▸ **WORK INSTRUCTIONS**: Set down all the entries again, word for word.

++++++++++++++++++++

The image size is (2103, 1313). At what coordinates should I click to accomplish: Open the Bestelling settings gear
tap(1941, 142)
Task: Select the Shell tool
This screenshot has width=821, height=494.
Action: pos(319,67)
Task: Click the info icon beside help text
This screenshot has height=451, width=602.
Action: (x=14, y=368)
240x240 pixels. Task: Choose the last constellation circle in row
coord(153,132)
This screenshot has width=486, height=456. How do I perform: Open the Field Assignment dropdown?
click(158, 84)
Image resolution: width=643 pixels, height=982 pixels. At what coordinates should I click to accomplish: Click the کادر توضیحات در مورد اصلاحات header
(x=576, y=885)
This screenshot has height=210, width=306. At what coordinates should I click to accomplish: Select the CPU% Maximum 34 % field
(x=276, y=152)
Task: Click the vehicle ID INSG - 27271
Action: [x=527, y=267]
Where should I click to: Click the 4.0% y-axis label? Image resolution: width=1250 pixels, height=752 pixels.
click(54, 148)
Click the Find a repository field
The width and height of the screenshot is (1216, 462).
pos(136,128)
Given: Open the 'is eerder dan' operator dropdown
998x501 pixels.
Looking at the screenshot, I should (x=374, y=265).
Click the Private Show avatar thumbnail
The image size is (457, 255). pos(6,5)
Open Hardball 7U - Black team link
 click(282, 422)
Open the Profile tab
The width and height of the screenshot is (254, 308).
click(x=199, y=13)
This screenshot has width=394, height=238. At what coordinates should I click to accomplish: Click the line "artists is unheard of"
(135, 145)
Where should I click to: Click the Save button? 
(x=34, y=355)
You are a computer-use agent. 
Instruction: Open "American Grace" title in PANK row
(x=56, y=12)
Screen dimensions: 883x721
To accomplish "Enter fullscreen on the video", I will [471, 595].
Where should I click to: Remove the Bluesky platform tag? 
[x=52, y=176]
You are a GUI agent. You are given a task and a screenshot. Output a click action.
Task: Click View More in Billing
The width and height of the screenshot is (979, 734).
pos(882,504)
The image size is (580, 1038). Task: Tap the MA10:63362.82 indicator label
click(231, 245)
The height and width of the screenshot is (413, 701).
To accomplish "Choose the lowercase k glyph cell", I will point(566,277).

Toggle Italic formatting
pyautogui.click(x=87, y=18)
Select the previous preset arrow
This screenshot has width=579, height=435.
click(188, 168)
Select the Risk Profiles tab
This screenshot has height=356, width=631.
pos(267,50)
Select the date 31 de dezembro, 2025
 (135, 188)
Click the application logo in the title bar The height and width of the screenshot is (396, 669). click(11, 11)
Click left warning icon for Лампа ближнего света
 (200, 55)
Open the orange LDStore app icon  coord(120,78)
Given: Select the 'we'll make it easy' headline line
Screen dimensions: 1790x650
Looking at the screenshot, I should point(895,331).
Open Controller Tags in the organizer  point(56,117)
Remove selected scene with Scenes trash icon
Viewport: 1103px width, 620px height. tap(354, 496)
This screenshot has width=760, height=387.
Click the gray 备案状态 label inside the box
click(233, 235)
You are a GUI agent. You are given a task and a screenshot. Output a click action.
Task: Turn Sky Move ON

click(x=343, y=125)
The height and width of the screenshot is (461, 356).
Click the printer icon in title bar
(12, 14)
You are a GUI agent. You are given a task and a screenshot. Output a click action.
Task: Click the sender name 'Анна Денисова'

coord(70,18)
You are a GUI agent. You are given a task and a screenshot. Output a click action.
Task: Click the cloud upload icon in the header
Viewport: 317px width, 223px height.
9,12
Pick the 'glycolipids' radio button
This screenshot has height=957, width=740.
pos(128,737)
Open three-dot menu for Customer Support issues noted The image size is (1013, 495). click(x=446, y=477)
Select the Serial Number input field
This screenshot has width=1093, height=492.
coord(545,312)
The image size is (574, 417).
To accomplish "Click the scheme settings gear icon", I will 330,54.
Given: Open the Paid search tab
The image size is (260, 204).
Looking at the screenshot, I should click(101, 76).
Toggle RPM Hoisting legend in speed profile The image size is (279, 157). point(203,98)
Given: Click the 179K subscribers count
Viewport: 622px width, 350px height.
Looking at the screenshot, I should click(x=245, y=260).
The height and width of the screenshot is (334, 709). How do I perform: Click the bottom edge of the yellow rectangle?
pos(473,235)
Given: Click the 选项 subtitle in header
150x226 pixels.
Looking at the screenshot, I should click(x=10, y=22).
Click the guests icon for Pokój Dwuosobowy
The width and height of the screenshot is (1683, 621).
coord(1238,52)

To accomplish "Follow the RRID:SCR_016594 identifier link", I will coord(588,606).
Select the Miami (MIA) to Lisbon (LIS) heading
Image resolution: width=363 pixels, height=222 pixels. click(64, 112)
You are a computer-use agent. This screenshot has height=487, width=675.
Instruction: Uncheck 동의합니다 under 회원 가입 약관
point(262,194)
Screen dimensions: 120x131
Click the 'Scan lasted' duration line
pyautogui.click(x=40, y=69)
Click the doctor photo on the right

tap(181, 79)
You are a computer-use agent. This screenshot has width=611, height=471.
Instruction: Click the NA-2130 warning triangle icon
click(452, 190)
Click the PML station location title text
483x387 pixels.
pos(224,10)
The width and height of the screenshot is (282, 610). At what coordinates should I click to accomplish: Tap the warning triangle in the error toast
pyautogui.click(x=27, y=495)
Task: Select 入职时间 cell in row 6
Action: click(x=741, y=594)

++++++++++++++++++++

▸ **RESPONSE TO THE EXERCISE**:
The image size is (2103, 1313). At what coordinates should I click to accomplish: Open the Bestelling settings gear
tap(1941, 142)
Task: Select the Shell tool
This screenshot has width=821, height=494.
Action: pos(319,67)
Task: Click the info icon beside help text
This screenshot has height=451, width=602.
Action: (x=14, y=368)
240x240 pixels. Task: Choose the last constellation circle in row
coord(153,132)
This screenshot has width=486, height=456. How do I perform: Open the Field Assignment dropdown?
click(158, 84)
Image resolution: width=643 pixels, height=982 pixels. At what coordinates should I click to accomplish: Click the کادر توضیحات در مورد اصلاحات header
(x=576, y=885)
This screenshot has height=210, width=306. At what coordinates should I click to accomplish: Select the CPU% Maximum 34 % field
(x=276, y=152)
Task: Click the vehicle ID INSG - 27271
Action: [x=527, y=267]
Where should I click to: Click the 4.0% y-axis label? Image resolution: width=1250 pixels, height=752 pixels.
click(54, 148)
Click the Find a repository field
The width and height of the screenshot is (1216, 462).
pos(136,128)
Given: Open the 'is eerder dan' operator dropdown
998x501 pixels.
Looking at the screenshot, I should (x=374, y=265).
Click the Private Show avatar thumbnail
The image size is (457, 255). pos(6,5)
Open Hardball 7U - Black team link
 click(282, 422)
Open the Profile tab
The width and height of the screenshot is (254, 308).
click(x=199, y=13)
This screenshot has width=394, height=238. At what coordinates should I click to accomplish: Click the line "artists is unheard of"
(135, 145)
Where should I click to: Click the Save button? 
(x=34, y=355)
You are a computer-use agent. 
Instruction: Open "American Grace" title in PANK row
(x=56, y=12)
Screen dimensions: 883x721
To accomplish "Enter fullscreen on the video", I will [471, 595].
Where should I click to: Remove the Bluesky platform tag? 
[x=52, y=176]
You are a GUI agent. You are given a task and a screenshot. Output a click action.
Task: Click View More in Billing
The width and height of the screenshot is (979, 734).
pos(882,504)
The image size is (580, 1038). Task: Tap the MA10:63362.82 indicator label
click(231, 245)
The height and width of the screenshot is (413, 701).
To accomplish "Choose the lowercase k glyph cell", I will point(566,277).

Toggle Italic formatting
pyautogui.click(x=87, y=18)
Select the previous preset arrow
This screenshot has width=579, height=435.
click(188, 168)
Select the Risk Profiles tab
This screenshot has height=356, width=631.
pos(267,50)
Select the date 31 de dezembro, 2025
 (135, 188)
Click the application logo in the title bar The height and width of the screenshot is (396, 669). click(11, 11)
Click left warning icon for Лампа ближнего света
 (200, 55)
Open the orange LDStore app icon  coord(120,78)
Given: Select the 'we'll make it easy' headline line
Screen dimensions: 1790x650
Looking at the screenshot, I should point(895,331).
Open Controller Tags in the organizer  point(56,117)
Remove selected scene with Scenes trash icon
Viewport: 1103px width, 620px height. tap(354, 496)
This screenshot has width=760, height=387.
Click the gray 备案状态 label inside the box
click(233, 235)
You are a GUI agent. You are given a task and a screenshot. Output a click action.
Task: Turn Sky Move ON

click(x=343, y=125)
The height and width of the screenshot is (461, 356).
Click the printer icon in title bar
(12, 14)
You are a GUI agent. You are given a task and a screenshot. Output a click action.
Task: Click the sender name 'Анна Денисова'

coord(70,18)
You are a GUI agent. You are given a task and a screenshot. Output a click action.
Task: Click the cloud upload icon in the header
Viewport: 317px width, 223px height.
9,12
Pick the 'glycolipids' radio button
This screenshot has height=957, width=740.
pos(128,737)
Open three-dot menu for Customer Support issues noted The image size is (1013, 495). click(x=446, y=477)
Select the Serial Number input field
This screenshot has width=1093, height=492.
coord(545,312)
The image size is (574, 417).
To accomplish "Click the scheme settings gear icon", I will 330,54.
Given: Open the Paid search tab
The image size is (260, 204).
Looking at the screenshot, I should click(101, 76).
Toggle RPM Hoisting legend in speed profile The image size is (279, 157). point(203,98)
Given: Click the 179K subscribers count
Viewport: 622px width, 350px height.
Looking at the screenshot, I should click(x=245, y=260).
The height and width of the screenshot is (334, 709). How do I perform: Click the bottom edge of the yellow rectangle?
pos(473,235)
Given: Click the 选项 subtitle in header
150x226 pixels.
Looking at the screenshot, I should click(x=10, y=22).
Click the guests icon for Pokój Dwuosobowy
The width and height of the screenshot is (1683, 621).
coord(1238,52)

To accomplish "Follow the RRID:SCR_016594 identifier link", I will coord(588,606).
Select the Miami (MIA) to Lisbon (LIS) heading
Image resolution: width=363 pixels, height=222 pixels. click(64, 112)
You are a computer-use agent. This screenshot has height=487, width=675.
Instruction: Uncheck 동의합니다 under 회원 가입 약관
point(262,194)
Screen dimensions: 120x131
Click the 'Scan lasted' duration line
pyautogui.click(x=40, y=69)
Click the doctor photo on the right

tap(181, 79)
You are a computer-use agent. This screenshot has width=611, height=471.
Instruction: Click the NA-2130 warning triangle icon
click(452, 190)
Click the PML station location title text
483x387 pixels.
pos(224,10)
The width and height of the screenshot is (282, 610). At what coordinates should I click to accomplish: Tap the warning triangle in the error toast
pyautogui.click(x=27, y=495)
Task: Select 入职时间 cell in row 6
Action: click(x=741, y=594)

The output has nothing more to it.